This entry-level Supra provides a sports car driving experience, but it fails to build the emotional connection that it should.
The Toyota Supra is experiencing an identity crisis. Like: – Is it a revived Japanese classic? In a way, but only in name. Is it truly a sports car? It’s undoubtedly lively, but it never entices you to go for a drive in the same way that a Mazda MX-5 Miata does.
Could this two-seater be classified as a grand tourer? No, it is not comfy for lengthy drives and has limited luggage room.
It can be difficult to categorize the Supra, so let’s stick to the facts. The GR Supra 2.0 is powered by a 2.0-liter engine.
This courageous little Bavarian turbocharged dynamo produces 255 horsepower and 295 pound-feet of torque.
That may not sound like a lot of under hood stallions, but trust me when I say it’s more than enough to get this coupe moving.
Even at highway speeds, the Supra’s enthusiasm wanes significantly, yet it punches strongly off the line and can reach 60 mph in less than 5 seconds.
The Supra’s costlier six-cylinder variants are even more spectacular, but they’re actually not necessary in terms of acceleration, especially when considering fuel economy.
Supras with four cylinders get 25 mpg in the city, 32 mpg on the interstate, and 28 mpg combined.
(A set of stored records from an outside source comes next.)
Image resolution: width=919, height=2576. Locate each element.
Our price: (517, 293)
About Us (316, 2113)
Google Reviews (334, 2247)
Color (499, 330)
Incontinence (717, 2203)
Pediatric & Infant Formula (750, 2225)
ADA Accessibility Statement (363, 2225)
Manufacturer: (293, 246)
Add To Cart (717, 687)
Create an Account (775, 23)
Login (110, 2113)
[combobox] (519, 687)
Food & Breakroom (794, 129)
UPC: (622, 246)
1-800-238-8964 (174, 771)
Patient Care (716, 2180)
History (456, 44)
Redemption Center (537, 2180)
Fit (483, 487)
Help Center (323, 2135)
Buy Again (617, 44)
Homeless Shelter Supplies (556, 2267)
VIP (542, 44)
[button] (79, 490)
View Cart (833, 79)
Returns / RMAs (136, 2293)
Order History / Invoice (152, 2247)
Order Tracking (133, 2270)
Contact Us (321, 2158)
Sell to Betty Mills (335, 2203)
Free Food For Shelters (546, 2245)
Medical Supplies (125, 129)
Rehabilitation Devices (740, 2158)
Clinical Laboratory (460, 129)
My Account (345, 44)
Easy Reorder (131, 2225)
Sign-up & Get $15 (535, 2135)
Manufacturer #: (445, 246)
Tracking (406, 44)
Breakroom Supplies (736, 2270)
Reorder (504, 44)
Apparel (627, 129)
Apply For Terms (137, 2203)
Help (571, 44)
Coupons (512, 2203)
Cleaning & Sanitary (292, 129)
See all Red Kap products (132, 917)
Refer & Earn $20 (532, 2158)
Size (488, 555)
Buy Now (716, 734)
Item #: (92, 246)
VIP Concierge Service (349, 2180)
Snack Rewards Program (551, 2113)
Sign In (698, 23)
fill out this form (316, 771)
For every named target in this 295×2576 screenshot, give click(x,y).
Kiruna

In mixed driving, I get 35.5 mpg, which is outstanding.
That rapid – and economical – performance is aided and abetted by the Supra 2.0’s only gearbox, a quick-shifting eight-speed automatic.
It’s difficult to argue with this transmission’s performance, even if its clunkiness detracts from the driving experience.
Gear changes aren’t always smooth, especially when slowing down.
Downshifts create head toss, which rapidly becomes irritating when stalled in traffic. Similarly impolite is the stop-start system, which saves a lot of gasoline yet sends shudders through the automobile every time the engine is restarted.